Introduction
Looking around trying to find examples of how to extract text out of a PDF, I didn't find much. Well, there are a few, but cost money. I found an example done in Java, and converted it to VB.NET with add-ons and a different logic. The code in this application is very incomplete, and it will be eventually used in an automated process using a file watcher to extract text out of PDFs and then format the text to put it into a SQL Server database. I hope that some one finds this code and the recommend changes or updates useful.
Using the code
The code is pretty easy to use.
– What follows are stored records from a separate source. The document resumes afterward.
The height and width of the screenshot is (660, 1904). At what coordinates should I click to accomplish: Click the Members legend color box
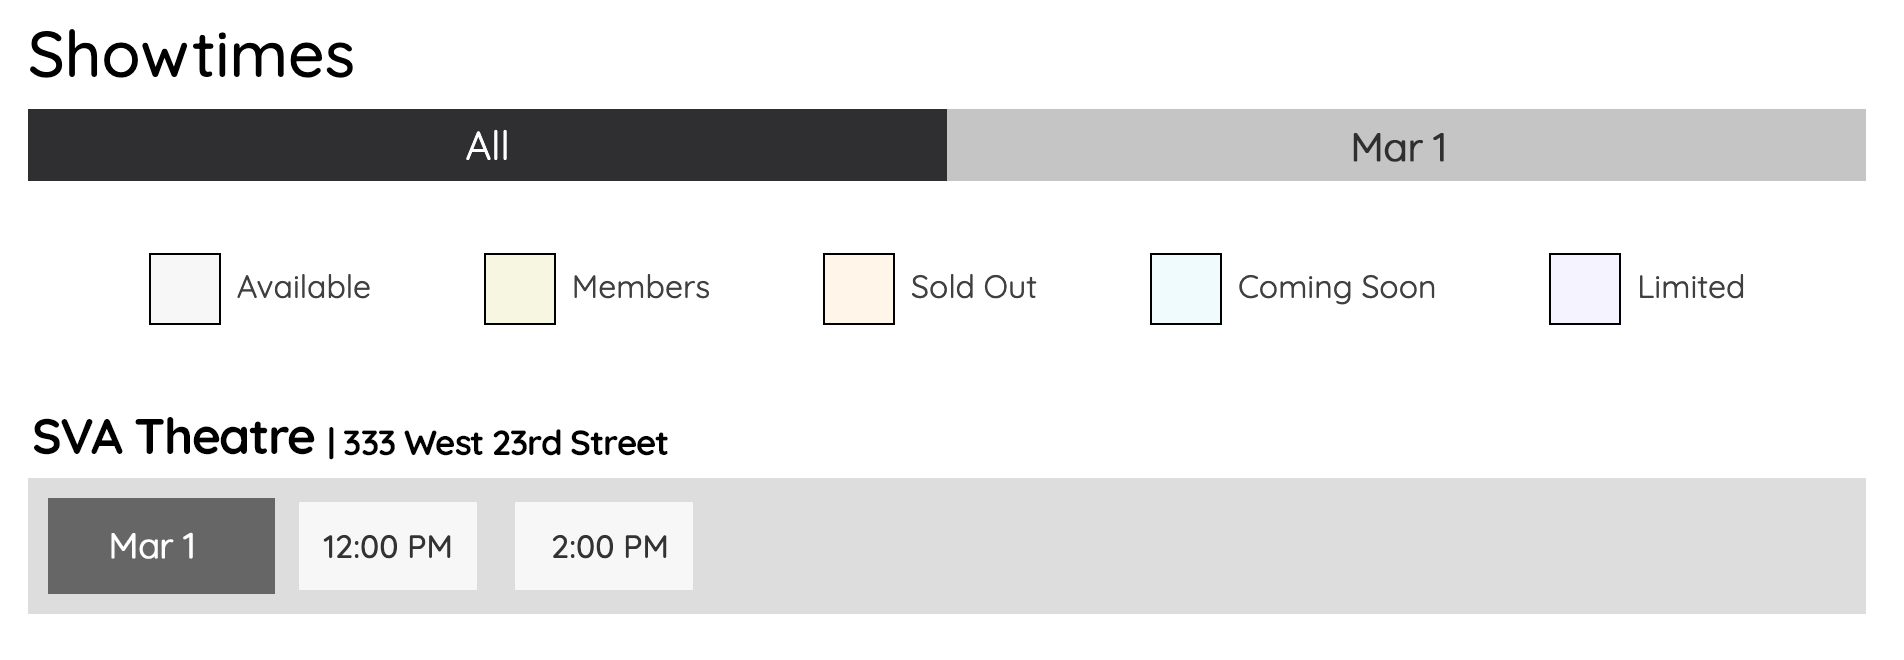pos(520,289)
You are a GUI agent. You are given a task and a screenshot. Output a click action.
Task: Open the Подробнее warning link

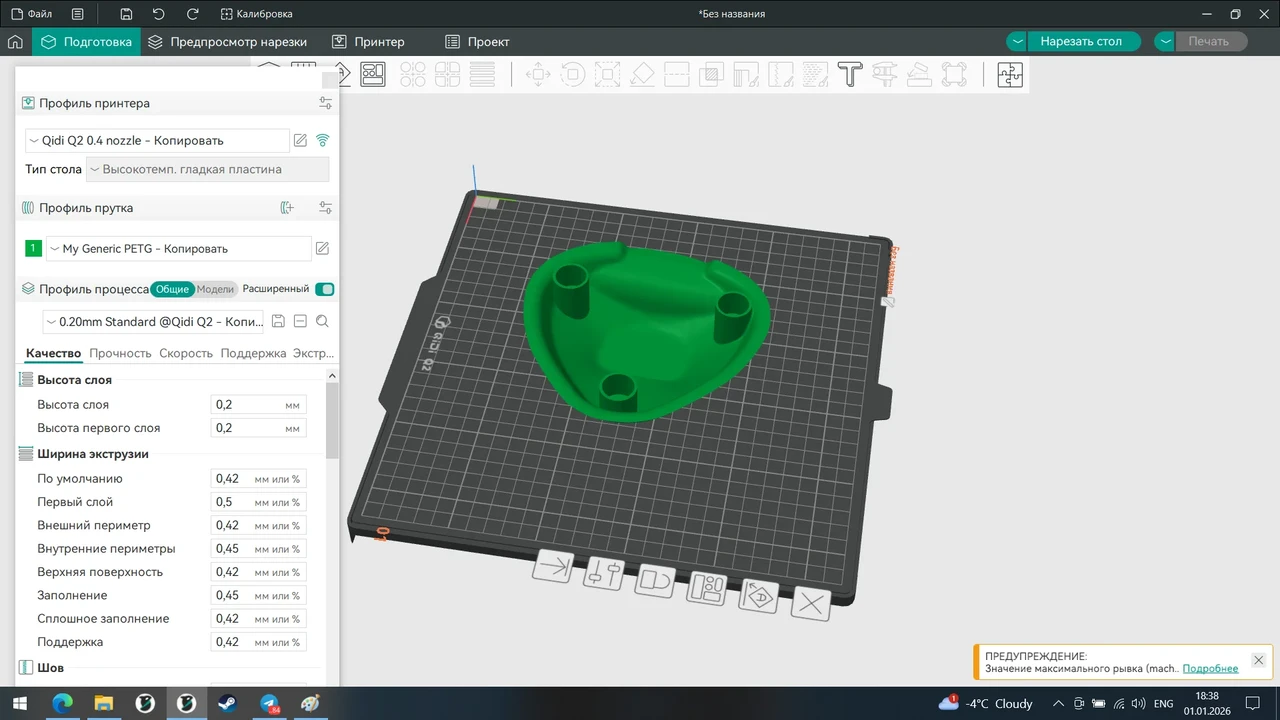(1210, 668)
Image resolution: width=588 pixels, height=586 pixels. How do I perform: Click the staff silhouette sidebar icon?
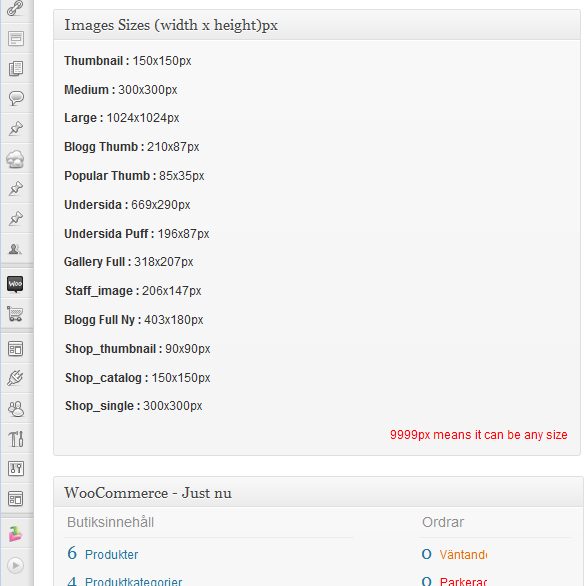(x=15, y=249)
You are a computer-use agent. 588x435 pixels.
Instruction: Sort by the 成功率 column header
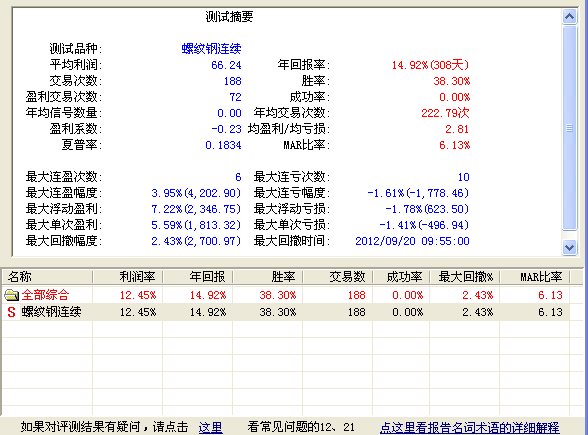(x=401, y=277)
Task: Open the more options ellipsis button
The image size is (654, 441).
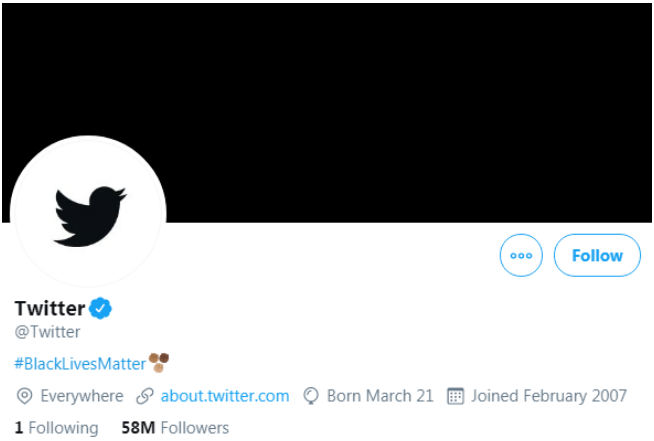Action: tap(521, 256)
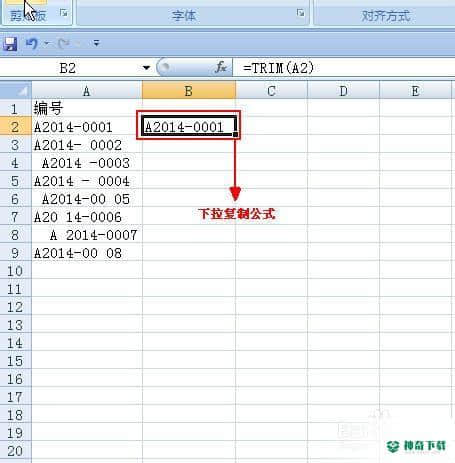
Task: Expand the Name Box dropdown arrow
Action: point(146,68)
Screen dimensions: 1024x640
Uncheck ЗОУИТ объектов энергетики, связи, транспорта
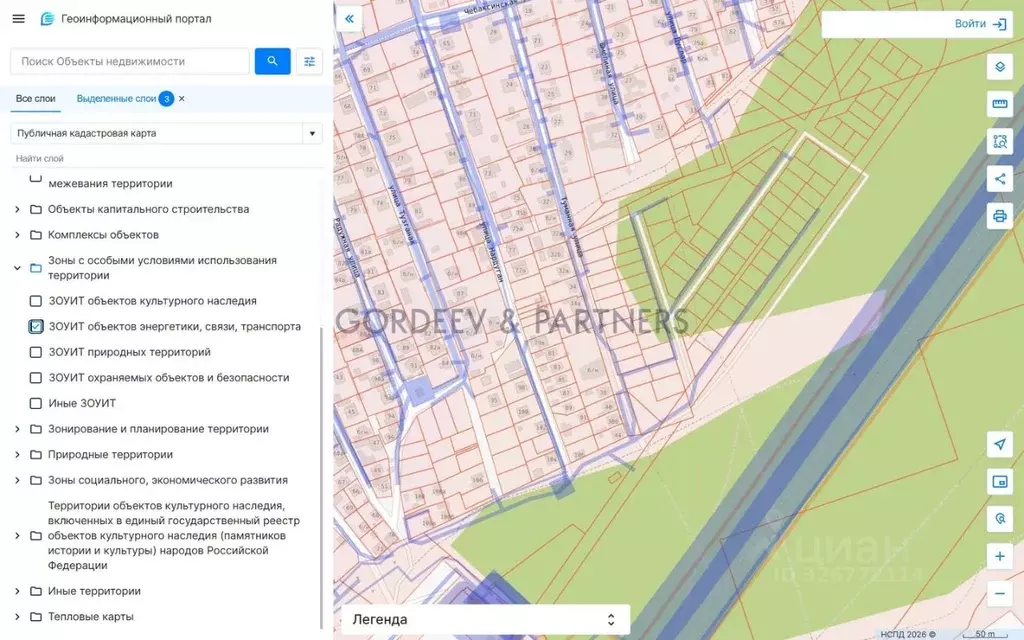(36, 327)
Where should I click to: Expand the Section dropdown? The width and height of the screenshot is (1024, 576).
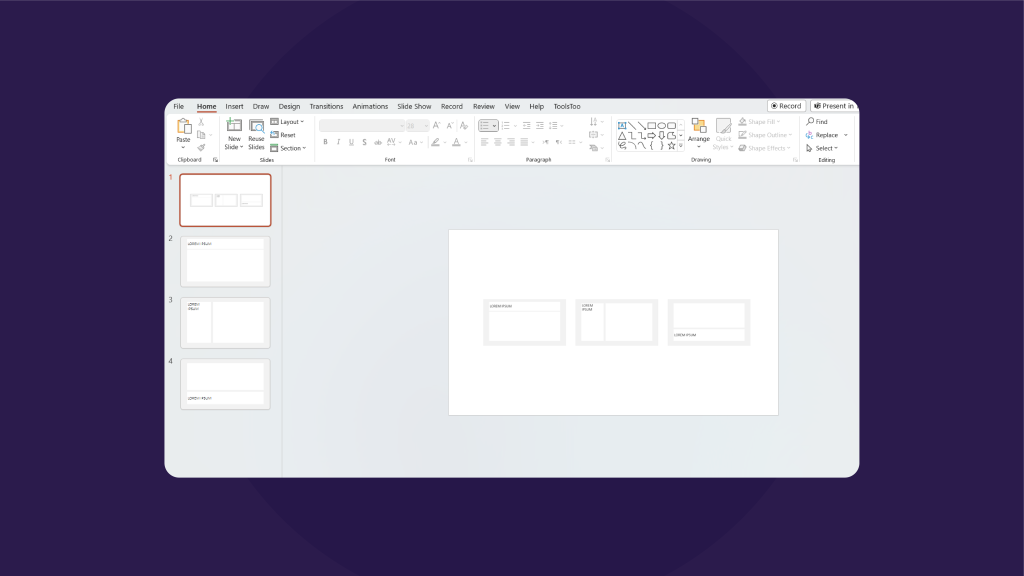tap(290, 148)

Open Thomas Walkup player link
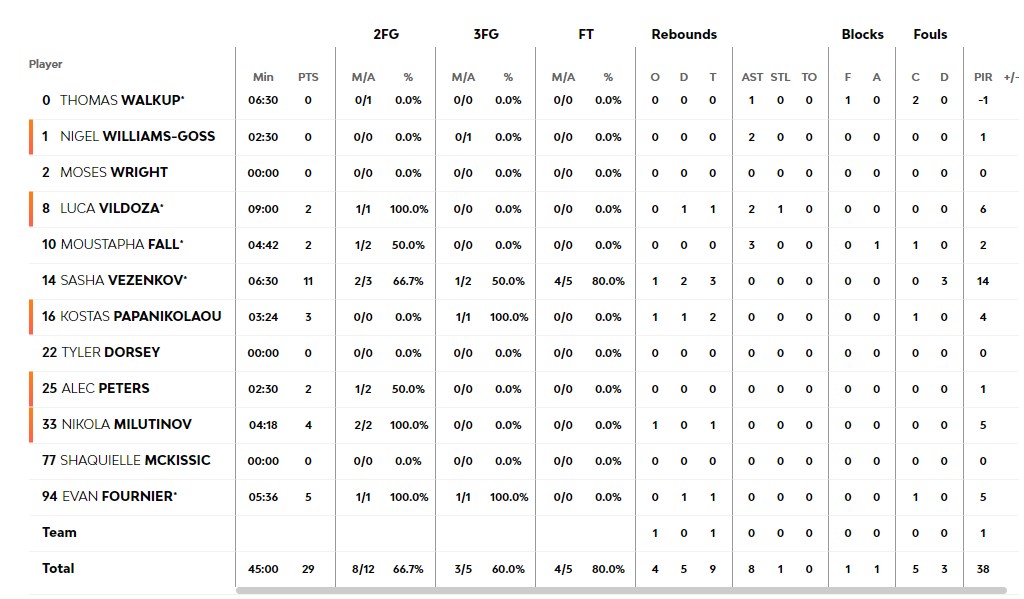click(x=121, y=100)
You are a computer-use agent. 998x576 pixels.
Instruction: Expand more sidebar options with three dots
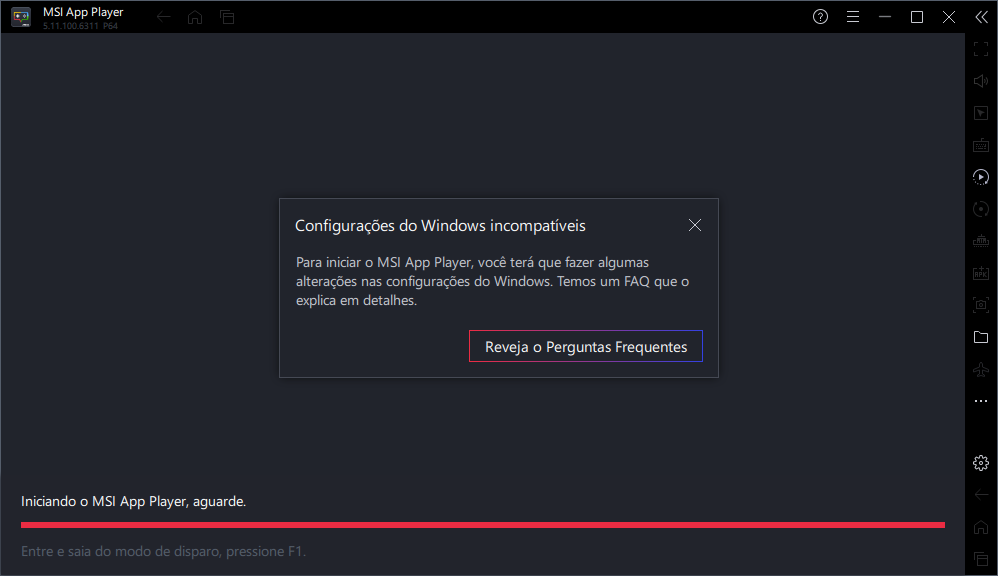(x=981, y=401)
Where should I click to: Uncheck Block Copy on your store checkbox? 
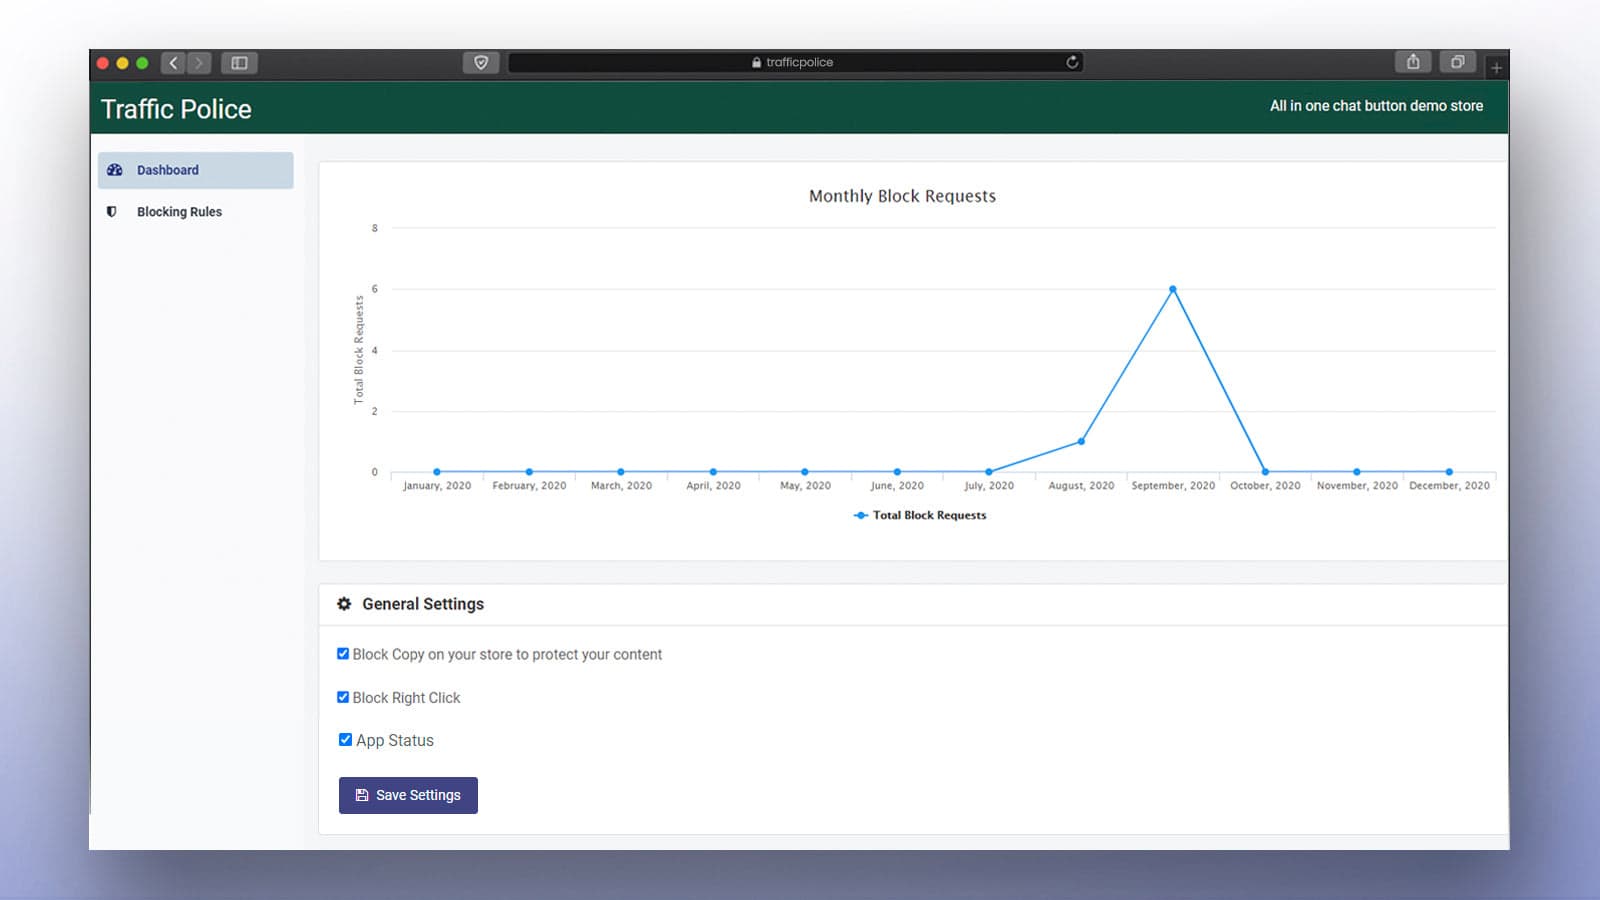click(x=343, y=654)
Both the test functions are stored in a class ExtractPDF
. The function to extract the text requires a PDF file name and a password. The password can be Nothing
and will be ignored. If the PDF file has a password, a valid password needs to be converted to Byte
s and then passed. ItextSharp.dll needs to be referenced. The source code files for itextsharp.dll are also available.
I have two Case
statements in the function, so new or more options/formats or whatever else comes in a PDF file can be read and the appropriate action taken.
While (Token.NextToken)
Select Case Token.TokenType
Case Token.TK_STRING
StrBuf.Append(Token.StringValue)
Case Token.TK_OTHER
Select Case Token.StringValue
Case "ET"
StrBuf.Append(vbCrLf)
End Select
End Select
End While
Update
I have updated the program and figured out why I was getting the cast error. Sometimes the object is returned as an array and not individually. There is probably a smarter way to get it right with one loop, but I store the streams in an ArrayList
and process it later:
Dim Stream As New ArrayList
If objectref.IsArray Then
Dim Counter As Integer
For Counter = 0 To objectref.ArrayList.Count - 1
Stream.Add(Reader.GetPdfObject(objectref.arraylist(Counter)))
Next
Else
Stream.Add(Reader.GetPdfObject(objectref))
End If
This code is far from complete, but I thought that it would help some VB programmer out there as the other examples I found where in C# (funny that ItextSharp.dll is all written in C#). If any body has any additions, please feel free to use the code.